The needle keeps getting bounced out of the groove by the aftershocks and a little bit of the old music repeats – a gulp of fear and a glance around the environment to check you are in a survivable area in case the shock gets big. Luckily these aftershocks are now fewer, further between and not nearly so strong; apart from the mag 7 one the other week (the long predicted large aftershock) which left the nerves a little more rattled.
Meanwhile the catalogue of errors and judgement mistakes that TEPCO executives have made over the past few years as well as over the first few days of the accident begins to trickle out and the official accident level has been raised to 7 – the same as Chernobyl.

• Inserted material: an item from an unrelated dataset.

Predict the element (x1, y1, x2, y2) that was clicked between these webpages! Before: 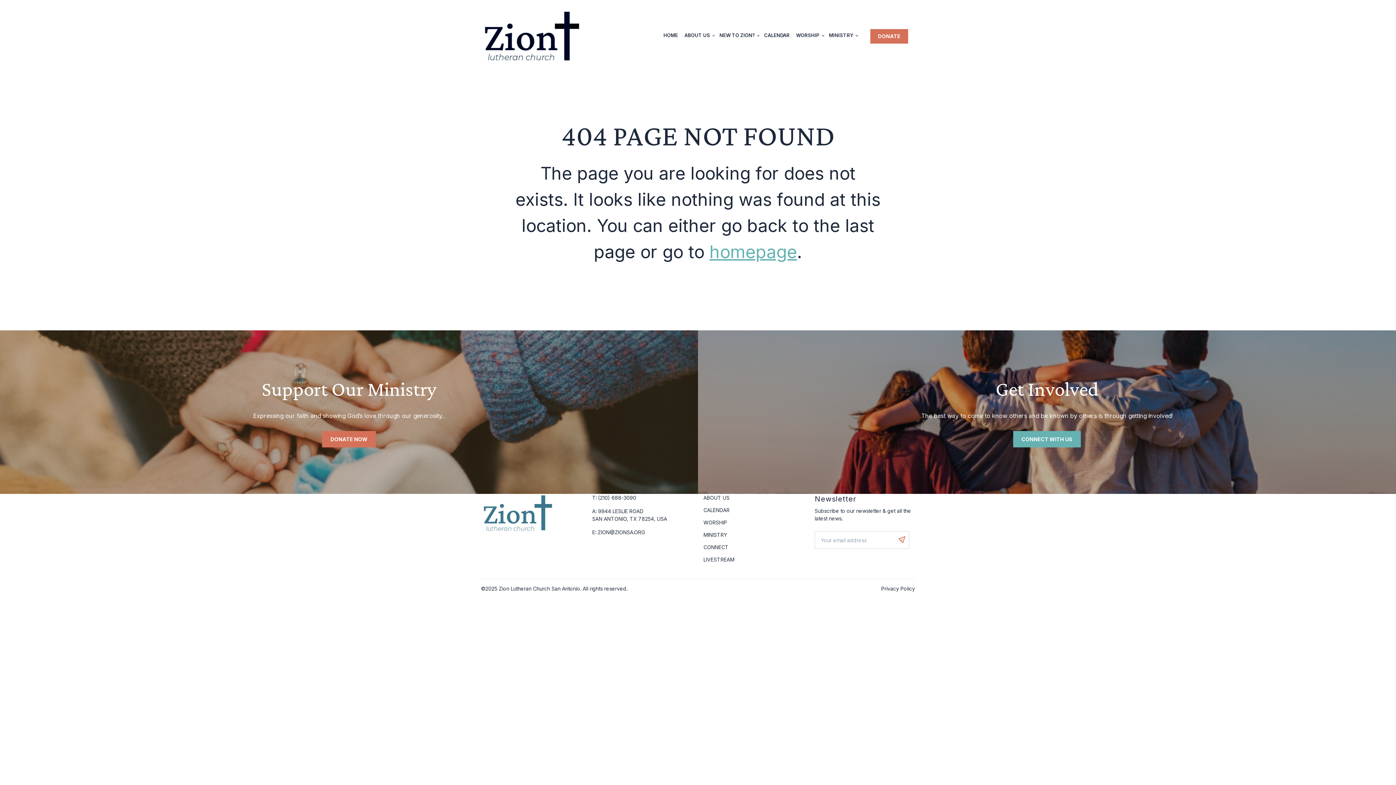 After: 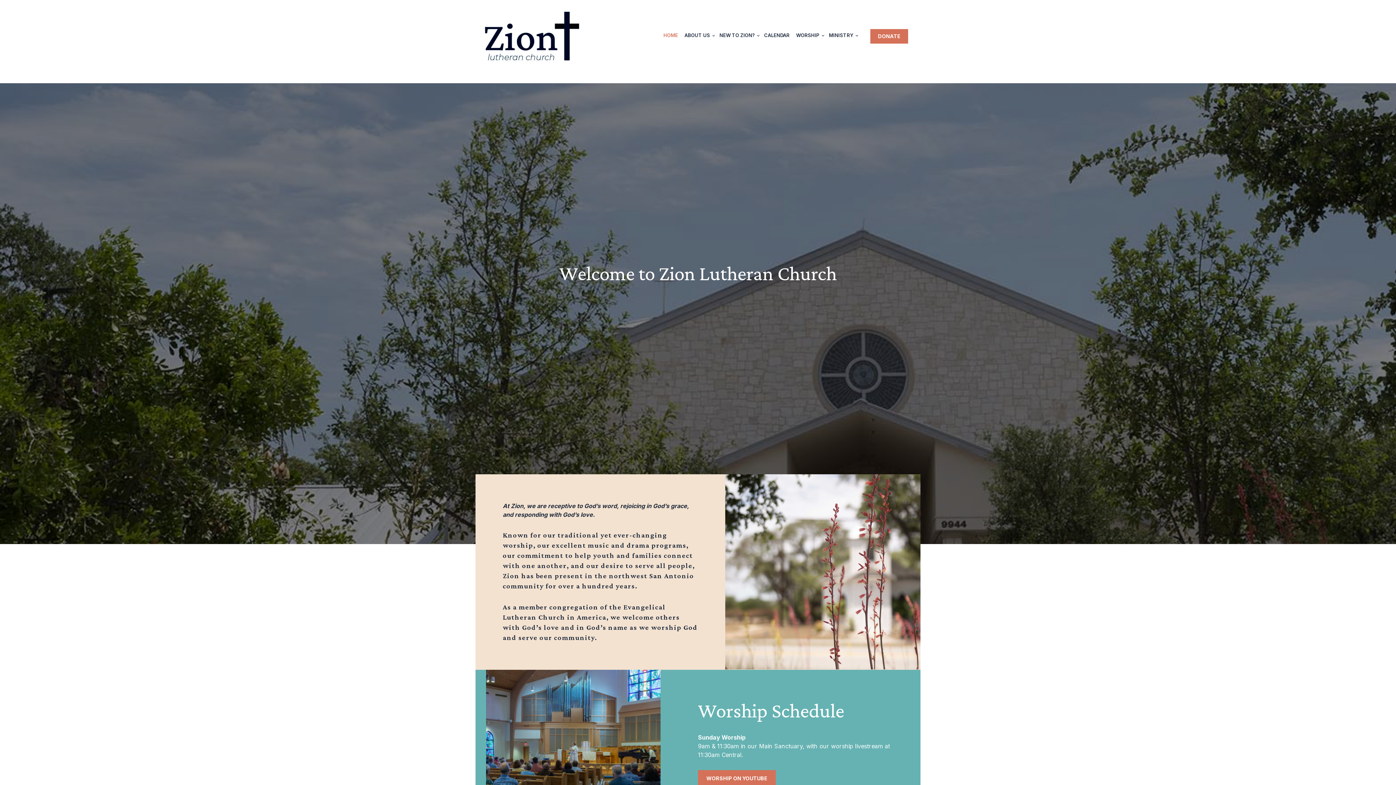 Action: label: HOME bbox: (660, 28, 681, 41)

But despite all this, I think my faith in the fundamental safety of the plant was completely justified. It is still not “a Chernobyl”, nor could it ever be one, and no one is going to die as a result of it. Not even in twenty years of cancer.
Life goes on in Tokyo and is basically unchanged, but my eyes have been widened not just by the terror of my own brief experience, but more by being on the periphery of a genuine disaster. The real one, not the media fantasy one.
Life in Tohoku, meanwhile, goes on but will never be the same ever again. Hopefully soon we will stop counting the dead and start paying proper attention to the living, stranded among the ruins of their own lives and desperately in need of aid. If you haven’t read Tracey and Dee’s account of their first trip to help, please do – but be warned you will need the tissue box to hand, I well up just thinking about it.
The broken lives and lost towns and villages, the videos of schools swept away by the flood, the pictures of the tangled remains of roads, homes, cars and fishing boats dashed against each other… all of it has left wounds not just on the landscape but on the people. Especially those who are left bereft, but also on me too.
So what can I do? There is a helplessness in the face of the scale of this that makes action difficult. Donate, donate and donate again to the relief efforts and encourage others to do the same and lend whatever support one can to the brave souls charging out to volunteer with the relief efforts directly. Encourage others to do the same. Which brings me to the real point of this post: #quakebook.
Out of that desperation was born an idea, in the shower of Our man In Abiko. Germinated on Twitter and assembled with a speed and tenacity that defies belief. The very creation of the thing was a joy to watch, as it unfolded before our eyes 149 characters at a time, and the final result is incredible. This is not just some charity book. The works in here are touching and empathic, they will transport you through those dark moments of horror and back into hope for the future of this beautiful nation.
What can you do to help? Well you can buy a little slice of hope and beauty amid the darkness and every penny will go to the Japan Red Cross. Every penny will help.
This is one of the little aftershocks of March 11th that makes my heart leap with joy, not fear.